DOCUMENT EXCERPT →
# Mossberg ATR?



## whtlhntr (Dec 24, 2009)

Am going to purchase a stainless 308 in the near future and, being as I have other Ruger M77's in 25-06 and 7mm Mag was just going to get one.  Started looking and saw this Mossberg ATR.  Never have held one, of course they make it sound great on the web site-button rifled, free floated and all.  Good looking from the pics, and I understand that you get what you pay for, but, has anyone had any experience with them?  Accuracy, balance, fit and finish?  Might go that route if the gun will be accurate.  Didn't like the feel of a Remington 710, like the 700 so that's another option, along with the Marlin Xl7, or even a Browning X-bolt Stainless Stalker.  Might even go with a Savage or Tikka.  My only real requirements are a stainless 308.  What do y'all think?


----------



## sea trout (Dec 24, 2009)

haven't shot a atr yet, i've held one, it was balanced and felt quick to me. my family, and extended family, and myself all have other mossberg products and they are very durable, easy keepers. it seems odd how mossberg is priced well below guns that .....i dont think are any better. exept ruger of course but i see you already know that! merry christmas!!!!!!


----------



## HCA59 (Dec 24, 2009)

My son bought one a while back in .270 and it shoots great. He put a nice Nikon scope on it and it groups great at 100 yards. For the money you cant beat it.


----------



## Catfish369 (Dec 27, 2009)

DATASET EXTRACT →
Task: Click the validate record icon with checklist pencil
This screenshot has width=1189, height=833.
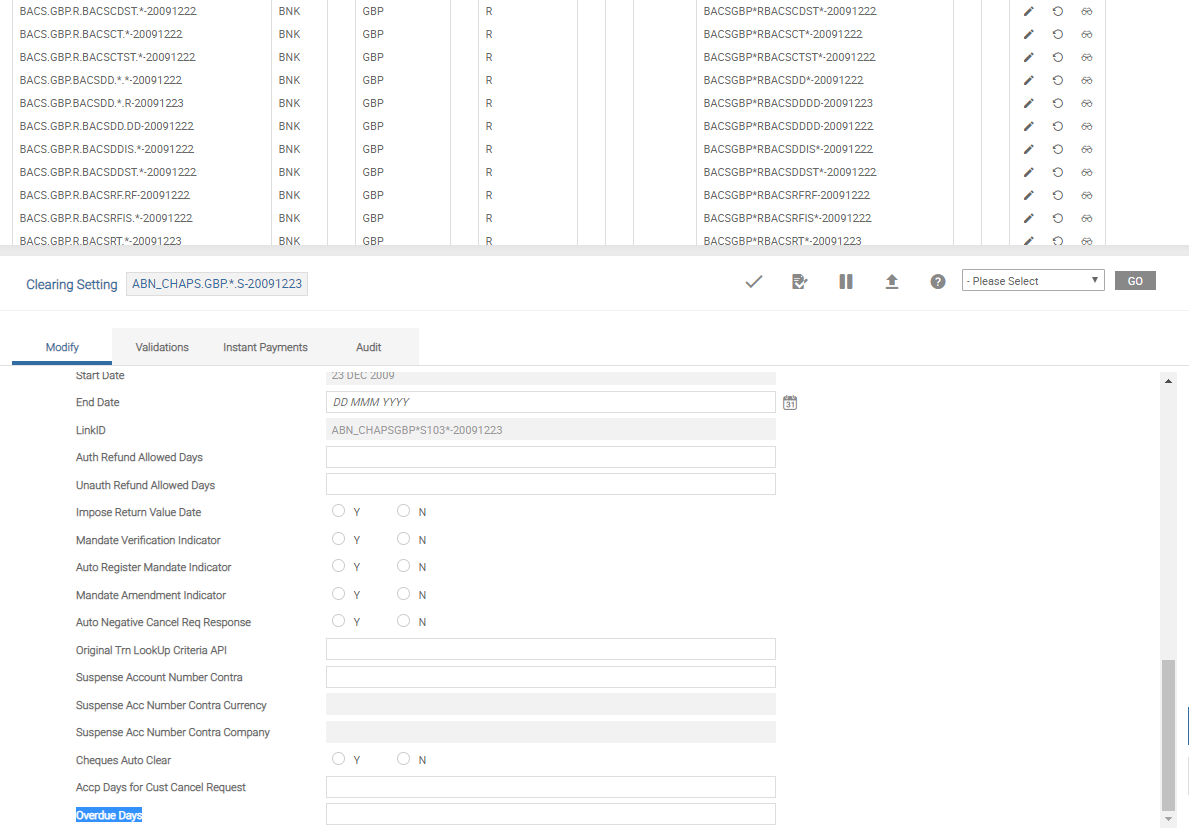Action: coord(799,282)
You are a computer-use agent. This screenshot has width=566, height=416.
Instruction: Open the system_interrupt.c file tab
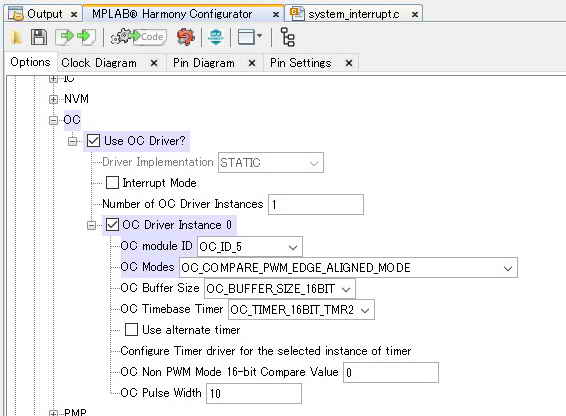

PARTS OF THE EXERCISE →
**1.** In the Mossberg ATR forum thread, what does the original poster name as the only real requirement for the new rifle?
**2.** Copy out the passage of the Mossberg ATR forum thread starting at "## sea trout" and ending at "cant beat it.".
**3.** Go on with the Mossberg ATR forum thread from the point where it stops.

THE ANSWERS →
**1.** A stainless 308.

**2.**
## sea trout (Dec 24, 2009)

haven't shot a atr yet, i've held one, it was balanced and felt quick to me. my family, and extended family, and myself all have other mossberg products and they are very durable, easy keepers. it seems odd how mossberg is priced well below guns that .....i dont think are any better. exept ruger of course but i see you already know that! merry christmas!!!!!!


----------



## HCA59 (Dec 24, 2009)

My son bought one a while back in .270 and it shoots great. He put a nice Nikon scope on it and it groups great at 100 yards. For the money you cant beat it.

**3.**
I own and shoot an ATR in '06 and couldn't be happier.  Last season, in the field, I took 5 shots and made 5 kills.  I also topped mine with a Nikon... a Prostaff 3-9x40.


----------



## steph30030 (Dec 27, 2009)

I have owned 2 of the ATR 100 in 270 cal.! The 1st one I took me some 100 grit sandpaper to the stock, And did a outstanding camo job on it with the rock grip finish. Did a little trigger work to it such as filing the sear pin a little, Put it back together and topped it with a BSA 50mm and can shoot a 3 shot group at 100yrds that u can cover up with a quarter. I wasnt to fond of the BSA's until I seen what this scope was capable of, I've seen some bsa's that wasnt worth a flip. But this one was a good one! Needless to say a close friend of mine seen and shot it and then purchased it from me. So then I had to make one identicle to that one for me, But the one I have now, the 3 shot groups arent as tight! $300 gun and $175 scope, Shoots like the 700's I've owned! Great gun!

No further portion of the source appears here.